Author(s): Miller TP,  Getz KD,  Kavcic M,  Li Y,  Huang YS,  Sung L,  Alonzo TA,  Gerbing R,  Daves M,  Horton TM,  Pulsipher MA,  Pollard J,  Bagatell R,  Seif AE,  Fisher BT,  Gamis AS,  Aplenc R

Journal: Leuk Lymphoma

Date: 2016 Jul

Major Program(s) or Research Group(s): NCORP

PubMed ID: 26727639

PMC ID: PMC4899280

Abstract: While most children receive acute myeloid leukemia (AML) chemotherapy as inpatients, there is variability in timing of discharge after chemotherapy completion.
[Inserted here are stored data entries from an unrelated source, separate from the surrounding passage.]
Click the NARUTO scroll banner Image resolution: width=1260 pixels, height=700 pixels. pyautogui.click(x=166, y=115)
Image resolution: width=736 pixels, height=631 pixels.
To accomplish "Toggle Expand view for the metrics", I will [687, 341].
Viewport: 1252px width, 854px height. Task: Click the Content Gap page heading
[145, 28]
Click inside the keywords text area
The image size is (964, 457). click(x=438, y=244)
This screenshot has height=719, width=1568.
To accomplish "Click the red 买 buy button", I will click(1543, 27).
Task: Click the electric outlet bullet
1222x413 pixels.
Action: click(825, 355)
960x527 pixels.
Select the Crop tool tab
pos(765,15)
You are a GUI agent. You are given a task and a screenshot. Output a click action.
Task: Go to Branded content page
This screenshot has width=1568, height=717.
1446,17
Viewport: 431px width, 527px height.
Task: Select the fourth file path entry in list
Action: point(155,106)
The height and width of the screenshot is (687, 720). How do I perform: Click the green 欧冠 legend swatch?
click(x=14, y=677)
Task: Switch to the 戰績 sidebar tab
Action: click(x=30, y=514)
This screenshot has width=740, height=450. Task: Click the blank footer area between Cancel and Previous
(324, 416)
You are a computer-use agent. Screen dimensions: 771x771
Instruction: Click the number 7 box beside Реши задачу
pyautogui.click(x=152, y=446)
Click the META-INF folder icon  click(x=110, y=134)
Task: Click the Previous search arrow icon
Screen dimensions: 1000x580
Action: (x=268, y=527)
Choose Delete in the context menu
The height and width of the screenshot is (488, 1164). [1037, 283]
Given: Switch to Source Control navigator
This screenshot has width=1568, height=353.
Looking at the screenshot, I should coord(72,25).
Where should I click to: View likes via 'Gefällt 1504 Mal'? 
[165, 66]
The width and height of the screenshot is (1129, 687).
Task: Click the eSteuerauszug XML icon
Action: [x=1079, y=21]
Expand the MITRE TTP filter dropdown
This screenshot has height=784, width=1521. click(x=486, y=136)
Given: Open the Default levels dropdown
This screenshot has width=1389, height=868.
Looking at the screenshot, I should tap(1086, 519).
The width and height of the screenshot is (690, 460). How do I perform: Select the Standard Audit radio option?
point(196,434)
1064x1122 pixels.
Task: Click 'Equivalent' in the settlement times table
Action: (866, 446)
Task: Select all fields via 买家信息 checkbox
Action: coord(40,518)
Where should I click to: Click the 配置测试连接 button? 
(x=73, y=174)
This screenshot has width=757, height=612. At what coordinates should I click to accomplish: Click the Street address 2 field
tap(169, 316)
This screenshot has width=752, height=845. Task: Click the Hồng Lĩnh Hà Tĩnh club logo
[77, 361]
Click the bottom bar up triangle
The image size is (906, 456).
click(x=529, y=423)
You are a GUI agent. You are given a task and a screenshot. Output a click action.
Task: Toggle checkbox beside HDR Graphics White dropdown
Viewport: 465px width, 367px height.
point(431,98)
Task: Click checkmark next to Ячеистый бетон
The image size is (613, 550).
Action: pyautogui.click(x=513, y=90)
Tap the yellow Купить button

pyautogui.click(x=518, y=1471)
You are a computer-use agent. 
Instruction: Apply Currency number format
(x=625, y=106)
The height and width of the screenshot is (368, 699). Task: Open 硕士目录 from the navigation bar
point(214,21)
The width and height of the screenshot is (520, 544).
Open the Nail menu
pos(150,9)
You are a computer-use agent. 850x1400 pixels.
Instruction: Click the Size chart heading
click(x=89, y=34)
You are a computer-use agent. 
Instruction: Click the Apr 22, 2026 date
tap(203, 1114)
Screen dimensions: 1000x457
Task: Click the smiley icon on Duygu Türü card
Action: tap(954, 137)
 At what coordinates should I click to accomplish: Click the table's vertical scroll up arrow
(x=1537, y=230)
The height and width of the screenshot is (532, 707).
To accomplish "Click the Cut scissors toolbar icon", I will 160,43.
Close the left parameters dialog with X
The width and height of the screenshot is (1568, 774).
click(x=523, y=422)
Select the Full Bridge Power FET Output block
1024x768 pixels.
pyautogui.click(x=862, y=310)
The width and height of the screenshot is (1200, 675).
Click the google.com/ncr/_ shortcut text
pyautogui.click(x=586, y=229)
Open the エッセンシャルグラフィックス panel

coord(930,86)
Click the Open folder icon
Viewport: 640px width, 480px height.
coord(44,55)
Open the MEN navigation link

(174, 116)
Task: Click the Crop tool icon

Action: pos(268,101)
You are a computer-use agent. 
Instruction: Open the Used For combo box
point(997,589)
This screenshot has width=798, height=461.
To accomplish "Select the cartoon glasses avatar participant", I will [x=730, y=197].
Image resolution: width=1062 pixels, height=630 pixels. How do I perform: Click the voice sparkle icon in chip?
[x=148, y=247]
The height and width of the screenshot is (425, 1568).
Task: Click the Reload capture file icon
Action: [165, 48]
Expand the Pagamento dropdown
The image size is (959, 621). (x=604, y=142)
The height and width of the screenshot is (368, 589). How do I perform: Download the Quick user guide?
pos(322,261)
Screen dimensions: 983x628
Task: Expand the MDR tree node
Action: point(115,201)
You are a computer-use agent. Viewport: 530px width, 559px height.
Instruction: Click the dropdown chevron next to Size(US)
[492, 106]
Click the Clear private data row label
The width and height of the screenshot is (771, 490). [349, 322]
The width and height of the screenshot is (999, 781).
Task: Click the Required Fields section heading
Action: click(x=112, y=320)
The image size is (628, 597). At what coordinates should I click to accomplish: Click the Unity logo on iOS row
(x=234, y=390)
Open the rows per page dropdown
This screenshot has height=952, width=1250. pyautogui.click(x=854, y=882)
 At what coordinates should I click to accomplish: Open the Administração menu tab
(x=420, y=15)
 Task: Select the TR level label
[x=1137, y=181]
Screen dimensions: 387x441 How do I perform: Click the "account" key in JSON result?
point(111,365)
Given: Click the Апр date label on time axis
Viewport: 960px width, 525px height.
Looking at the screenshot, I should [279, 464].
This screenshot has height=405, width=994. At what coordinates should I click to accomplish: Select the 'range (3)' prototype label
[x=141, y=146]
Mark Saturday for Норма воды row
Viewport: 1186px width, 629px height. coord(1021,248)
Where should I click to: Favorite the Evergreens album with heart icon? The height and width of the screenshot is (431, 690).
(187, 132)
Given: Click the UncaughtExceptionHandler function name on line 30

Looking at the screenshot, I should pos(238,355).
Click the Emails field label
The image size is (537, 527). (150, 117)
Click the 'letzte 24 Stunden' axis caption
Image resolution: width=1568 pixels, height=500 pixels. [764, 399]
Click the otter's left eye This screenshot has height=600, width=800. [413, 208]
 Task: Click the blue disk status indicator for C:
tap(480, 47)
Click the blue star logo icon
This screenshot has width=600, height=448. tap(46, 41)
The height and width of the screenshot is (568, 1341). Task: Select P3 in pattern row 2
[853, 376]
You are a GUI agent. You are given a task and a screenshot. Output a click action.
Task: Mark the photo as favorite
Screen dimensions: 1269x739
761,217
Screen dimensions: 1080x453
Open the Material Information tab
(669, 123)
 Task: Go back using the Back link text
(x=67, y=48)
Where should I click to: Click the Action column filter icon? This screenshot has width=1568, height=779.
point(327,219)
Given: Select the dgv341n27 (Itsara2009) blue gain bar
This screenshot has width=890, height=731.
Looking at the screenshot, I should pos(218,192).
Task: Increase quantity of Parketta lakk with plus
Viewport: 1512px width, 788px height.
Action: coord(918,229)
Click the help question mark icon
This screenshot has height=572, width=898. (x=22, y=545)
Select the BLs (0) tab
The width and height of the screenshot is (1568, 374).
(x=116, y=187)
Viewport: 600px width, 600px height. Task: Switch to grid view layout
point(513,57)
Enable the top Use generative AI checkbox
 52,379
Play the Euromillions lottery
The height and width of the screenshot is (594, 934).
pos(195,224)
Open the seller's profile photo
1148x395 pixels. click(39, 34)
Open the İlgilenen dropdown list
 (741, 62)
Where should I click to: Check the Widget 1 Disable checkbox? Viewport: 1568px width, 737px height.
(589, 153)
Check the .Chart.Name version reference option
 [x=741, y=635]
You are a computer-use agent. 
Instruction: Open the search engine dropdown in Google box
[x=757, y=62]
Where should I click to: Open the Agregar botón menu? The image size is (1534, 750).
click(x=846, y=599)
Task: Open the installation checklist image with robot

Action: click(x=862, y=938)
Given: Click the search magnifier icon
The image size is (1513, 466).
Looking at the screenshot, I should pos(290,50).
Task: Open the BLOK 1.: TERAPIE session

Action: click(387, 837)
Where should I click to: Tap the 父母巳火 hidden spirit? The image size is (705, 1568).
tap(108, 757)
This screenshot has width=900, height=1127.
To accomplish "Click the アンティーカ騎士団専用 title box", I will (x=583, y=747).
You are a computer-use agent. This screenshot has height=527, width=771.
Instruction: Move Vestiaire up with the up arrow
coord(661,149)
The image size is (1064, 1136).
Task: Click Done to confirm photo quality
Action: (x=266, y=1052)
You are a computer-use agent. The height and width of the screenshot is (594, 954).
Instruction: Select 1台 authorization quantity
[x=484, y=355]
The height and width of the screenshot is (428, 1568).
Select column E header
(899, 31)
This study compared treatment-related morbidity, mortality and cumulative hospitalization in children with AML who were discharged after chemotherapy completion (early discharge) and those who remained hospitalized. Chart abstraction data for 153 early discharge-eligible patients enrolled on a Children's Oncology Group trial were compared by discharge strategy. Targeted toxicities included viridans group streptococcal (VGS) bacteremia, hypoxia and hypotension. Early discharge occurred in 11% of courses post-Induction I. Re-admission occurred in 80-100%, but median hospital stay was 7 days shorter. Patients discharged early had higher rates of VGS (adjusted risk ratio (aRR) = 1.67, 95% CI = 1.11-2.51), hypoxia (aRR = 1.92, 95% CI = 1.06-3.48) and hypotension (aRR = 4.36, 95% CI = 2.01-9.46), but there was no difference in mortality. As pressure increases to shorten hospitalizations, these results have important implications for determining discharge practices in pediatric AML.